PDA

View Full Version : Multithreading and OpenGL



rombust
11-01-2010, 03:24 PM
I tried to create a new example (Commited to 2.2 and 2.3 SVN : Examples/Display/Thread)

See image:

http://esoteric.clanlib.org/~rombust/ReleaseImages/thread.png

The main thread should draw a rotating texture running at full frame rate (currently set at 60fps)

The worker thread should create the texture.

The textures are double buffered, so the texture (A) is read from and texture (B) is written to.

The texture is written to using a CL_FrameBufferObject via an OpenGL shader.

The shader renders a simple mandelbrot set.

That's the theory.

On Windows the example runs very slowly. It seems that the main thread is waiting for the worker thread to complete.

I am using the latest ATI graphics driver.

On Linux, the example runs at 60fps. I did not check the example running flatout (without flip(1), and using flip(0) )

Before the thread starts, I use:
CL_GraphicContext worker_gc = gc.create_worker_gc();
That is passed to the thread

The thread contains: CL_SharedGCData::add_ref(); .... CL_SharedGCData::release_ref();

Without the add_ref() the application crashes in CL_SharedGCData

Is add_ref() required?

On windows, the application crashes on exit with release_ref(). On linux, it works

Except once, where it crashed the entire ubuntu desktop (freezing the keyboard/display)

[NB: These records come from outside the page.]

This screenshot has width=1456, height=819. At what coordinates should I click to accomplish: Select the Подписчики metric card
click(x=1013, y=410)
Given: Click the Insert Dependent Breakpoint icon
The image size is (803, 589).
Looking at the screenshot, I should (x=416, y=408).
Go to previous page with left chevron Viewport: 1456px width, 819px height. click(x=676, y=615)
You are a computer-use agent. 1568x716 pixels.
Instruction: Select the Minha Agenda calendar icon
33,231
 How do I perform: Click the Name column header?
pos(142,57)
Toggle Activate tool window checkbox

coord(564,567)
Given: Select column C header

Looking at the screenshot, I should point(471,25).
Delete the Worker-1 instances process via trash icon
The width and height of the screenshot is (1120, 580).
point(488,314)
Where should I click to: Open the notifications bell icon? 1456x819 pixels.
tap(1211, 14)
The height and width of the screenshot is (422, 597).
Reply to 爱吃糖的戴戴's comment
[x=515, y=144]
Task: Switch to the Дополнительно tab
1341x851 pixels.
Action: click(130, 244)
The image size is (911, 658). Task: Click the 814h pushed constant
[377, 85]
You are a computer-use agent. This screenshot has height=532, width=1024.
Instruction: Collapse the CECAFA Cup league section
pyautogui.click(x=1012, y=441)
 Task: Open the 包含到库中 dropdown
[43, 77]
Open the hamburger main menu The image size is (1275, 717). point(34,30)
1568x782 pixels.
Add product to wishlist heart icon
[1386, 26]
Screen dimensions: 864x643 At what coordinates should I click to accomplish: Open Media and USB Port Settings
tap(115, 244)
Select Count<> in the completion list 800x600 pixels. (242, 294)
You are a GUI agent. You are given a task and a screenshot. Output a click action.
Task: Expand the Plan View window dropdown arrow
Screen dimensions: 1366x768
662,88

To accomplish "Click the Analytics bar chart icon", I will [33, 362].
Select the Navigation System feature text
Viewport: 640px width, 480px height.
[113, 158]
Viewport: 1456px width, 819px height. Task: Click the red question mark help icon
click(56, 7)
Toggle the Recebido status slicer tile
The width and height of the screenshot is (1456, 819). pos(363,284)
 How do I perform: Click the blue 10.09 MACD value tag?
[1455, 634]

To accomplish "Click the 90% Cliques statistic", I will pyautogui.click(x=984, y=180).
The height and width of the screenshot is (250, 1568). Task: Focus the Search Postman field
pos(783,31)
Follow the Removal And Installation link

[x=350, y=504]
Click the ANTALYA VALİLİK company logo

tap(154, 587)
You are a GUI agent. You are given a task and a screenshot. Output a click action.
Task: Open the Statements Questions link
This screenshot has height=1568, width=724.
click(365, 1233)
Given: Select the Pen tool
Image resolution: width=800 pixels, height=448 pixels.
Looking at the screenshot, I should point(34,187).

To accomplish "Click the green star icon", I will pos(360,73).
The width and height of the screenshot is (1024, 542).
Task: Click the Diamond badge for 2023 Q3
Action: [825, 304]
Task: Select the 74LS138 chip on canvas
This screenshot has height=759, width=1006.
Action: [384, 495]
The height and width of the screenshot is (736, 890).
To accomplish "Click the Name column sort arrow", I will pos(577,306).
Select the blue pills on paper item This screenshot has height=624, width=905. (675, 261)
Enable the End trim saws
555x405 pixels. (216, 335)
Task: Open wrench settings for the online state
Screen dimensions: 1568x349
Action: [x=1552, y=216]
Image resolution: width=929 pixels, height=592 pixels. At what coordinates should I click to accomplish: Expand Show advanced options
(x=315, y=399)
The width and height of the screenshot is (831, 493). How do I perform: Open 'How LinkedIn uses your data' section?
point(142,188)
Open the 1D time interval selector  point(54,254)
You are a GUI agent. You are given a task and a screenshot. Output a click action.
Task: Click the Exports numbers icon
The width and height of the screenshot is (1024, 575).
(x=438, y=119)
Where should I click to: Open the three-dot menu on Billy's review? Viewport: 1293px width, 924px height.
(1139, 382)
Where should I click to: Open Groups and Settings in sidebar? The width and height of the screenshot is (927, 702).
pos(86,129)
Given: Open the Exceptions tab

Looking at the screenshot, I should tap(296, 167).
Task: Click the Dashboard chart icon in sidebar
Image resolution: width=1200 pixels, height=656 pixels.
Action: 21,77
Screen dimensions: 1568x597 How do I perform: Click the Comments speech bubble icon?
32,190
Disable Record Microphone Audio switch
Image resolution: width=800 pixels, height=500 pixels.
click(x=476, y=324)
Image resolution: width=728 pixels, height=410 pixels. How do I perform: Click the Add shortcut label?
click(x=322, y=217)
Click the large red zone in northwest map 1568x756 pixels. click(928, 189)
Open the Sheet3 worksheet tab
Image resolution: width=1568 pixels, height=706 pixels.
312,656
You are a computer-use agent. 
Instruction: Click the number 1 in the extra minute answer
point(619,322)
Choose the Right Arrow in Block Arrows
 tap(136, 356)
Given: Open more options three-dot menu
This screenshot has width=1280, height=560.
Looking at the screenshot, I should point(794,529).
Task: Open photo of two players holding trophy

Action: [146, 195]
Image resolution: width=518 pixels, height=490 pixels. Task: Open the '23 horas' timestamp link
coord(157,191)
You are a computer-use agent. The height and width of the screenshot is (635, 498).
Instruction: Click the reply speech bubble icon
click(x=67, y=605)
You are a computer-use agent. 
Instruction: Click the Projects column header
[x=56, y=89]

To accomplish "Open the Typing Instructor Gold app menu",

Can someone have a look please :)

rombust
11-01-2010, 05:32 PM
I spoke to somebody at ##opengl (at irc.freenode.net )

They suggested that there is no guarantee whether the GLSL shader on the graphics card will run in parallel or serial in this situation.

(i.e. interleaving or queuing the request)

Can anyone verify this?

It that is true (and it make sense). The example will need adjusting to create the texture in the worker thread via a pixel buffer object.

Also the question about CL_SharedGCData add_ref() still remains.

bit0
11-01-2010, 09:51 PM
Thanks rombust, very interesting and useful example.
I'm not sure I understand OpenGL well enough yet, but I would try the following strategy:

In the renderer thread, create a PBO; no GC sharing. Then loop as follows: map the PBO and then tell the worker thread to write data to it (by passing the PBO's pointer).
The worker thread draws into the PBO, then notifies the renderer thread when it has finished.
When the renderer thread receives the notification, unmaps the PBO, calls glTexImage2D() and then renders the texture on the 3D scene.

Now evolve this scenario to use two PBOs so that you always have one texture free for rendering at your desired rate in the first thread, while the other is being updated by the worker (and pipeline stalls should be minimized).

Does it make any sense? Apologies in advance if I talked nonsense :-)

bit0

rombust
11-02-2010, 09:17 AM
Okay.

In the renderer thread, I created a PBO, but still with GC sharing, to show that you can.

http://esoteric.clanlib.org/~rombust/ReleaseImages/thread2.png

The main thread runs fast (3332fps in that image).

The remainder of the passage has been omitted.